High PAGEIOLATCH_SH waits per database High Buffer IO waits in Query Store for specific queries Find the queries with a high number of physical reads in Query Store. If they match the queries with high IO waits, consider introducing an index on the underlying entity, in order to do seeks instead of scans, and thus minimize the IO overhead of the queries.
High SOS_SCHEDULER_YIELD waits per database High CPU waits in Query Store for specific queries Find the top CPU consuming queries in Query Store. Among them, identify the queries for which high CPU trend correlates with high CPU waits for the affected queries.
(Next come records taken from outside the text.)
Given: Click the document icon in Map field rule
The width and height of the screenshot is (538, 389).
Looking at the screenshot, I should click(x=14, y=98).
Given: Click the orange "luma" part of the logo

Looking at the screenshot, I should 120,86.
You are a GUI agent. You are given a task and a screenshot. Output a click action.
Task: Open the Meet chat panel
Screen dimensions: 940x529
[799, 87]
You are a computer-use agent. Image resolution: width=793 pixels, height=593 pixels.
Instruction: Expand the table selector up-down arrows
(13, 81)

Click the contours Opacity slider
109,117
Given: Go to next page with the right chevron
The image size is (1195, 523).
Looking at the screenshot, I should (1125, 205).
Focus on optimizing those queries – there could be a plan regression, or perhaps a missing index.

Next steps

You can access wait stats information in your Azure SQL Database and SQL Server 2017 starting from CTP 2.0 using T-SQL.
We encourage you to try it out and see what learnings and optimizations wait stats categories in Query Store can bring.
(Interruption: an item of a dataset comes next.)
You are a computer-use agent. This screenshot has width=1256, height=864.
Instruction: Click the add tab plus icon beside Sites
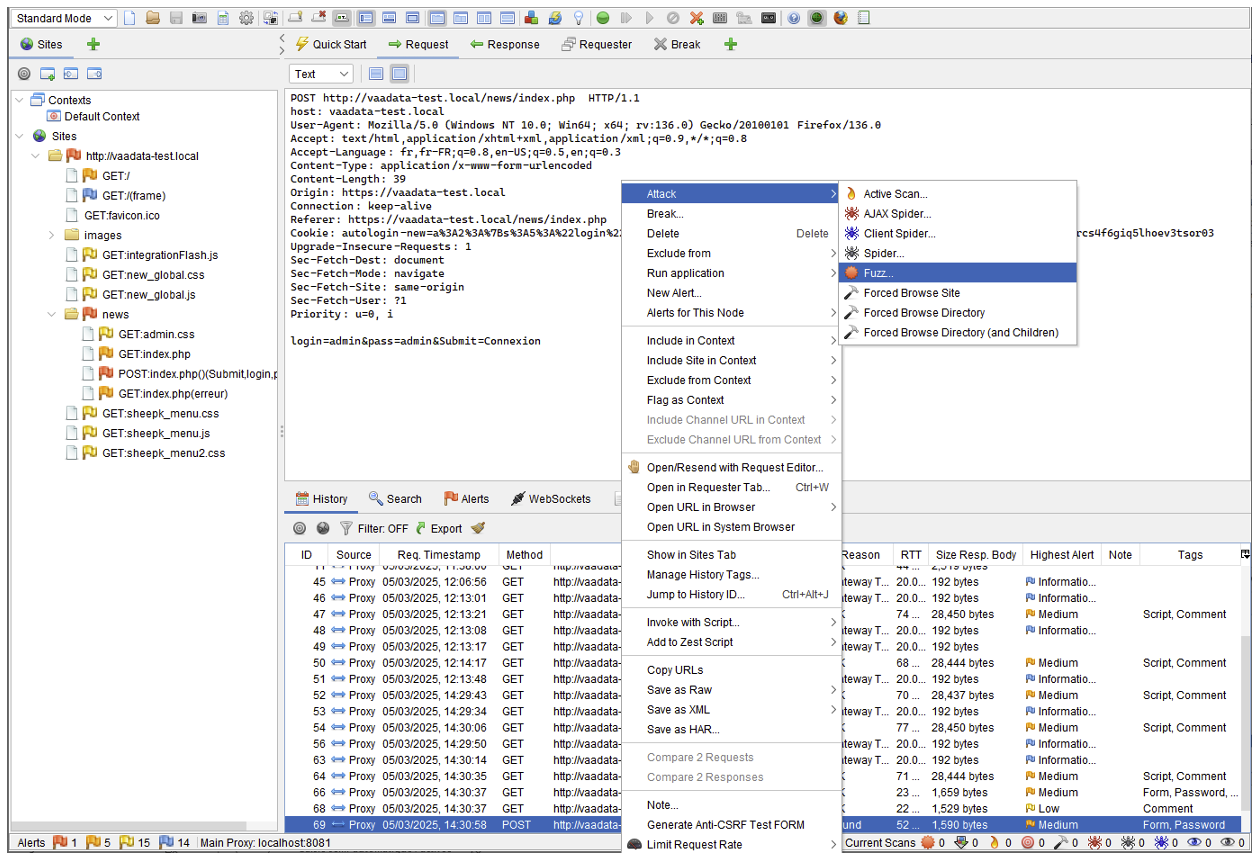tap(93, 44)
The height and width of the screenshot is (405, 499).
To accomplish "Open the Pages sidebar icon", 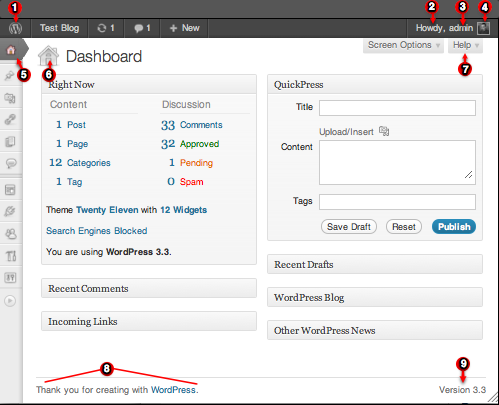I will tap(10, 142).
Currently, we are working on expanding existing Query Store reports in SQL Server Management Studio (SSMS). These reports are going to expose new information in a friendly, easy to use way.
We are very excited and looking forward to hearing your feedback.

Comments

  • Anonymous
    July 03, 2017
    Hello,Thanks for this info.Any chance whether these might be available in sqlserver 2016 by any cu upgrade or something like that.I agree sql2017 also runs on windows,but i don't think it has all features of sqlserver 2016 .
  • Anonymous
    July 03, 2017
    Good stuff, thanks for the heads-up!But I still want profiler in Azure. I know, "managed instances" is coming soon ...
  • Anonymous
    July 22, 2017
    Nice article. Thanks for taking the time to post it.I've found that, typically, it's not what's doing the waiting that has a problem. Rather, it's the resource hog code that's currently running and that everything else is waiting on that's the problem. IMHO, it's better to look for things like duration, CPU usage, and number of logical and physical reads than waits.
    • Anonymous
      September 27, 2017
      The comment has been removed
  • Anonymous
    December 07, 2017
    We have databases spread across six elastic pools so anything that can help me get closer to quickly understand what is causing those max/near max spikes in a pool is golden.